■ **Exercise**: Work out how many lines below contain the word "Enable". Only the number is wanted.

■ **Dataset**:
********
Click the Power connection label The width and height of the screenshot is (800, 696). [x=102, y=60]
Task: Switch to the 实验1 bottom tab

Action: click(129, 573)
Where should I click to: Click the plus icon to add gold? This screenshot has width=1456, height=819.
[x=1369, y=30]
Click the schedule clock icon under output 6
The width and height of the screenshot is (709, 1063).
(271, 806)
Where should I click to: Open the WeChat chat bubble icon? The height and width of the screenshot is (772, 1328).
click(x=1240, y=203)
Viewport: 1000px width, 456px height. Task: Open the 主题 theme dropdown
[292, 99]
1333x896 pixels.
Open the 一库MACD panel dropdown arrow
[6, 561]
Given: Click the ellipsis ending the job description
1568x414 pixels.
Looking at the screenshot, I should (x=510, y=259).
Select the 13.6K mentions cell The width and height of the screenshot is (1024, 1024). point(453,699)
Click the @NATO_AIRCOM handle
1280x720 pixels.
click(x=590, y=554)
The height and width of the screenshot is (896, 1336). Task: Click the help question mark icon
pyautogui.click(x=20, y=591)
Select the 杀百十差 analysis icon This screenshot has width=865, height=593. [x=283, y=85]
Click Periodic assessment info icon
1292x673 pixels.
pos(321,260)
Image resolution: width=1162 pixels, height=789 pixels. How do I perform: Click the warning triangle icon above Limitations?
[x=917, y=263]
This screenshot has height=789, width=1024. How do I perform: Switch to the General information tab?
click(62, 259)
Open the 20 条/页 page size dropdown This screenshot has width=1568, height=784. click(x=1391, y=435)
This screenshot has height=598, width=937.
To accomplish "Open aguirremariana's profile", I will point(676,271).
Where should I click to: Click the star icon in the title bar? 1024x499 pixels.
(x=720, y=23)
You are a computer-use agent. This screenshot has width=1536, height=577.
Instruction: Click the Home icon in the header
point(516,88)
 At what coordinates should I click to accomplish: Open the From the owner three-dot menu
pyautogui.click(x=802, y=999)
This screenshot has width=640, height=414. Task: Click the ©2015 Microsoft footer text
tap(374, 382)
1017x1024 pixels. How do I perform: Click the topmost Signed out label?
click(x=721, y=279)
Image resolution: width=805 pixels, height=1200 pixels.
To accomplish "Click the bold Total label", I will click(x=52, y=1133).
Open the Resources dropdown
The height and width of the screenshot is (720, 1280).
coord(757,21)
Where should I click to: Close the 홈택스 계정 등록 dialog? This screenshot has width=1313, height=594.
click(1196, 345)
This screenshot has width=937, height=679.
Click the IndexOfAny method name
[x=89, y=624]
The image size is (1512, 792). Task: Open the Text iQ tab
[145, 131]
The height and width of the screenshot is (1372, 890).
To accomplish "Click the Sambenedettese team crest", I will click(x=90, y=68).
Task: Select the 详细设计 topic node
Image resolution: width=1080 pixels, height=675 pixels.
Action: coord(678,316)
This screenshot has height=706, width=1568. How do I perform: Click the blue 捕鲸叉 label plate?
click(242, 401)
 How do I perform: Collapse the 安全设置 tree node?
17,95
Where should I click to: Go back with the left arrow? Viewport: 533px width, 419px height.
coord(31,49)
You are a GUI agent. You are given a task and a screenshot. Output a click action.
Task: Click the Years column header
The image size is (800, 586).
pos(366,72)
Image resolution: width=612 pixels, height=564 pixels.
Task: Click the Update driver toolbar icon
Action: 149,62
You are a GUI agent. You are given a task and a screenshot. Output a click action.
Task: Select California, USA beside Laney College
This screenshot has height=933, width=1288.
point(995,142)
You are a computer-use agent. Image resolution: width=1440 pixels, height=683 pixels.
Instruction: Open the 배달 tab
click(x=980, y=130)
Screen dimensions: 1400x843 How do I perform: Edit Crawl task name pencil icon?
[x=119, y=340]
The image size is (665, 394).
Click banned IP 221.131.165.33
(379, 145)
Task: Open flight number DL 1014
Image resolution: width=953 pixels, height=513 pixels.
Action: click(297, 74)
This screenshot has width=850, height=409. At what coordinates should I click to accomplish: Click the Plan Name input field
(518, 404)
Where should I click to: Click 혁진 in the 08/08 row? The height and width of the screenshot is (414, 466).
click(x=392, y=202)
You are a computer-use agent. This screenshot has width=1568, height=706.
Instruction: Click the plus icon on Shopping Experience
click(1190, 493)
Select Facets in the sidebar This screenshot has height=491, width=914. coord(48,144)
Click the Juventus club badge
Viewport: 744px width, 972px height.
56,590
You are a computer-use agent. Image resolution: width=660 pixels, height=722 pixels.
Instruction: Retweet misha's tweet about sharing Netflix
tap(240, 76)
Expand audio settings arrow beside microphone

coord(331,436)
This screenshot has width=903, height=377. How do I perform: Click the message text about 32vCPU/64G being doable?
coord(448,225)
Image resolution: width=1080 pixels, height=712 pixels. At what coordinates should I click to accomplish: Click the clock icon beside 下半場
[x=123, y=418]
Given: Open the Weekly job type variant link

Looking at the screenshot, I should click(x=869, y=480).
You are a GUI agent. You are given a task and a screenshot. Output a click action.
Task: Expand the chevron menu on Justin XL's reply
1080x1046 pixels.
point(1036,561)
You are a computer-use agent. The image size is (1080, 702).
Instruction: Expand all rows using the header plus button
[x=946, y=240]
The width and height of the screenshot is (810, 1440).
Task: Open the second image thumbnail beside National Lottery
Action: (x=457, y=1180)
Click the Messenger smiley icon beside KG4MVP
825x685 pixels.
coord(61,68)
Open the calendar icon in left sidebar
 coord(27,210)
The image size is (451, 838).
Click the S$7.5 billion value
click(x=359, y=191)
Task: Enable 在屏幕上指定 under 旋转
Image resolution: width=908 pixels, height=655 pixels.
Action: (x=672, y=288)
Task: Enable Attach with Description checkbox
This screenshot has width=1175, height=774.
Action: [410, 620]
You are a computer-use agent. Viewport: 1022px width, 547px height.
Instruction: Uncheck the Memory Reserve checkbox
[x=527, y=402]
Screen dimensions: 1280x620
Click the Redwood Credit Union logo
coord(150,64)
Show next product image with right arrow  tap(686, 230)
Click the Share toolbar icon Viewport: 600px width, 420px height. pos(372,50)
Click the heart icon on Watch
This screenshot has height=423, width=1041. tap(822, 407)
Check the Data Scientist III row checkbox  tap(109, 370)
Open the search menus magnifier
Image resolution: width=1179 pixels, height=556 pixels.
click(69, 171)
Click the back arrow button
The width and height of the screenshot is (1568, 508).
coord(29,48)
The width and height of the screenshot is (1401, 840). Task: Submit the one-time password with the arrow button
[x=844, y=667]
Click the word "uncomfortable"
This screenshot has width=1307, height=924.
********
■ **Written solution**: 2